06 novembre 2017
Le
très vivant village de pêcheur du Cape Gallo au nord-ouest de
Palerme, Sferracavallo, où nous nous installons en marge de la
capitale, nous laissera sans doute plus d'authentiques souvenirs
siciliens que la visite des sombres décrépitudes de Palerme.
Là
aussi, l'histoire a empilé plus de 20 siècles de vie humaine sans
toujours le souci de la conservation des vestiges du passé, au
contraire ! Bien sûr, je retiens entre autres, quelques traces
Normandes des X e et XI e siècles pendant lesquels le développement
sicilien est passé par ces seigneurs pauvres, souvent normands de la
Manche, et qui ont trouvé là opportunité à se redorer le blason
dans des conquêtes de hasard sur leur route de pèlerinage.

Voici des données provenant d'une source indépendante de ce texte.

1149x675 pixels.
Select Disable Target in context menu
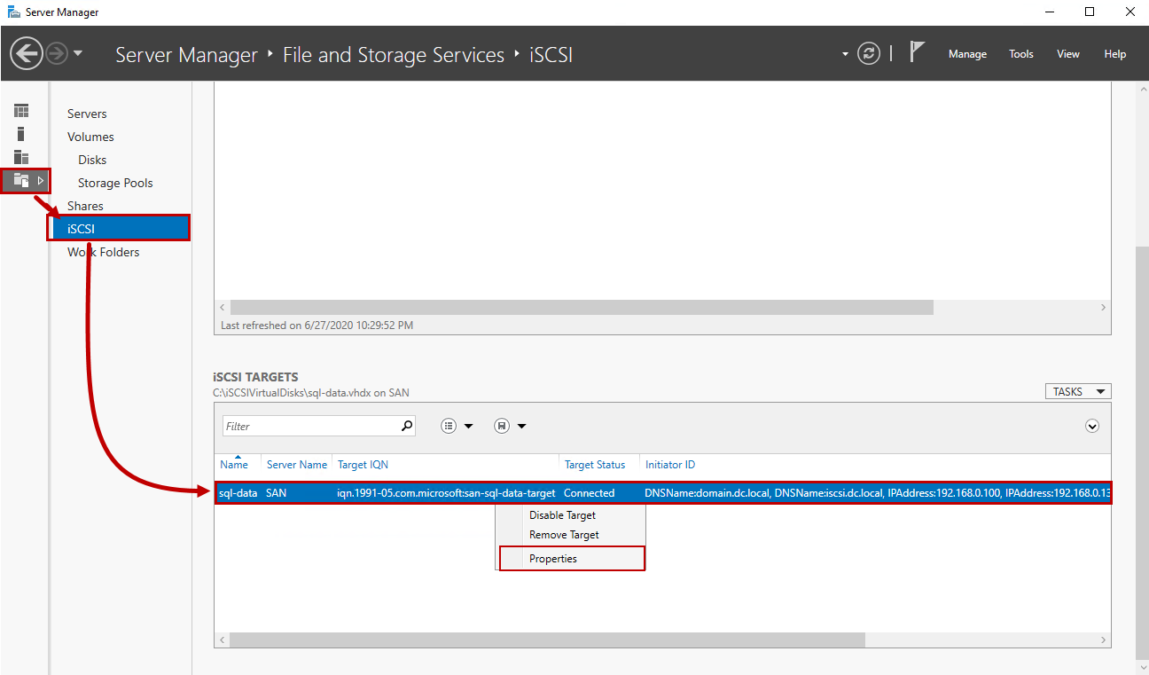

En y
mélangeant les styles il en reste aujourd'hui des constructions
massives agrémentées d'inspirations byzantines.
Une
jolie route, truffée de tunnels, nous emmène plus à l'Ouest dans
l'alternance des villages, avec ou sans ramassage d'ordures. Bien que
souvent balnéaires, ceux qui n'ont pas la chance de vivre avec cette
préoccupation là, constituent d'affligeant spectacle que, même en
Afrique on ne voit plus que dans le chaos. Chacun se débarrasse sans
scrupule et comme il le peut de sa poubelle (souvent vite fait, par
la vitre de la voiture). Le long des routes, dans les tunnels, à
certains carrefours, devant les nombreuses friches abandonnées, des
m3 attendent des jours de salubrité meilleure et de conscience
collective...
Et
puis cette route côtière s'élève à l'extrémité occidentale de
l'île pour devenir le magnifique panorama d'Erice à 700 m au-dessus
de la mer. La vue y est beaucoup plus remarquable que son village
médiéval entièrement crépi, triste et sombre. Ici l'été doit
faire monter considérablement la température, ceci explique peut
être la rareté des ouvertures ?
Nous
redescendons à la tombée du jour par une sorte de Sun Set Boulevard
àTrapani qui vit depuis des siècles de l'exploitation de ses
salines.
La
plongée dans l'entassement de constructions populaires de la ville
à traverser nous effraye plutôt. A sa sortie, nous arrivons pour un
coucher de soleil in-extrémiste entre mer et marais salants,
récompensés par un bivouac de rêve face à l'archipel des Egades.
Cette
pointe ouest de l'île, la seconde de notre périple après celle du
détroit de Messine, dessine avec la troisième au Sud de Syracuse,
le triskel sicilien de la bannière régionale.
Après
50 jours de ce voyage nous mettons le cap vers l'Est. A partir de là
commence notre route du retour dans un paysage très accidenté qui
pourrait être en Afrique du Nord. L'historique Carthage est à
seulement 80 miles et outre les ruines de ses guerres puniques,
végétation, relief, culture, habitat, climat et environnement
laissé pour compte, rappellent bien la Tunisie ou le Maroc.
D'immenses
cultures céréalières d'abord, puis omniprésence de la
viticulture, (nous sommes au pays du Marsala !) et surtout d'immenses
oliveraies occupent chaque versant, chaque vallon traversés par
d'impressionnants ouvrages routiers.
Sur
la côte Sud, tant convoitée dans l'histoire, une plongée de 25
siècles dans l'Antiquité nous attend. Le premier site,
Segeste, dans un état de conservation remarquable,
ou
reconstruit comme Selinonte,
ou
encore souvent "en kit" au sol, à imaginer, comme dans la
Vallée des Temples à Agrigento.
Et
au cas où il manquerait une rondelle de colonne, nous poussons jusqu'à
la carrière voisine pour passer commande
personne
! Mais tout est prévu, le mode d'emploi est affiché...il y a même
le plan ! Y'a plus qu'à... !
25
siècles plus tard, la récession économique bloque partout beaucoup
d'autres gros chantiers, tout comme la maintenance urbaine. Mais
qu'importe ? On a le temps non... ?
Et
ici en Sicile, après tant de luttes et de conquêtes territoriales,
les techniques ont un peu évoluées, et on sait tellement bien
garder les vestiges du passé.
Toutes
ces friches industrielles, parties pour... 2490 ans ? Seront elles
là pour satisfaire les curiosités venues d'ailleurs, voir extra
planétaires ? Sauront-ils remettre dans le bon ordre ça et ça ?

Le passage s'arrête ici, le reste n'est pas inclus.